Management of ovarian cancer is enormously complex and depends on a myriad of factors. It is decided on a case by case basis and guided by specialist MDTs. Here we will discuss the general management principles for epithelial ovarian cancer.
Surgery
Surgery (for patients who are fit) may be used to confirm diagnosis, stage disease and remove tumour bulk. Intra-operative frozen section can be used to help establish the likely diagnosis
The goal is normally to remove all visible tumour (macroscopic resection) and to complete surgical staging of the disease. Where complete macroscopic resection is not possible, as much tumour burden is removed (optimal cytoreduction).
In early disease (stage 1a, grade 1/2), there can at times be discussion regarding fertility-preserving surgery, but this has risks associated.
Chemotherapy
Adjuvant chemotherapy (i.e. given after surgery) is commonly used. This is often using Carboplatin monotherapy or Carboplatin & Paclitaxel. Chemotherapy can often be omitted in early disease, confined to the ovaries (stage IA, IB), with optimal surgical staging and a low histological grade (grade 1/2).
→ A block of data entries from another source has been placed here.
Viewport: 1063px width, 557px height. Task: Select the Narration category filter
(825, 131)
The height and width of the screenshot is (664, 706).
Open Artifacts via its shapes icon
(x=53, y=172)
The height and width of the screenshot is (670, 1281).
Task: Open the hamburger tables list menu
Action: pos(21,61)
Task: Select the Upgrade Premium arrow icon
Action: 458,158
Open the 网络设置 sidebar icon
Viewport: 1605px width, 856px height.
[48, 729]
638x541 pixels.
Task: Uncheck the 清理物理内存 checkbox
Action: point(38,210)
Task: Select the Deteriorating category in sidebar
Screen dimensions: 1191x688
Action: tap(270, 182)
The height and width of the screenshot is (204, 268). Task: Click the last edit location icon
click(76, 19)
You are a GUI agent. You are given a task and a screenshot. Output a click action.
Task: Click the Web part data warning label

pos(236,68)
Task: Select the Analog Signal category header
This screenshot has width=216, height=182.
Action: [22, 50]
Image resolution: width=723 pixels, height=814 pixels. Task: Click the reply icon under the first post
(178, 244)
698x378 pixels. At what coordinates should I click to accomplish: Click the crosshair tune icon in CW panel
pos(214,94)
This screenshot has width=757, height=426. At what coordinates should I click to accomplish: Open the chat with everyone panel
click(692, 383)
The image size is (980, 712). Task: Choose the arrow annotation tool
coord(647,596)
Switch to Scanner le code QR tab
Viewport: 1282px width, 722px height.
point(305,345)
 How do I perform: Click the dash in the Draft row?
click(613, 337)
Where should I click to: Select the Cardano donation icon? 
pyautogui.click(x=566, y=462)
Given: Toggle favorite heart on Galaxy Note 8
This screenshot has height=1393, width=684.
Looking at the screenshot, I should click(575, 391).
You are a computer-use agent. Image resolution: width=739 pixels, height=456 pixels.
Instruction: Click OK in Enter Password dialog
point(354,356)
In advanced disease, surgery may follow neoadjuvant chemotherapy (i.e. given before a planned surgery) or be used as the primary management.
Prognosis
The prognosis of ovarian cancer is highly dependent on the stage at diagnosis.
When diagnosed at its earliest stage, 98% survive a year or more. However this falls to 54% when diagnosed at the latest stage – highlighting the significance of the issue of late diagnosis.
- Overall 71.7% survive one year or longer after diagnosis
- Overall 42.6% survive five years or longer after diagnosis
Patients who are younger at diagnosis have better survival. Around 90% of those aged 15-39 will survive five years or more.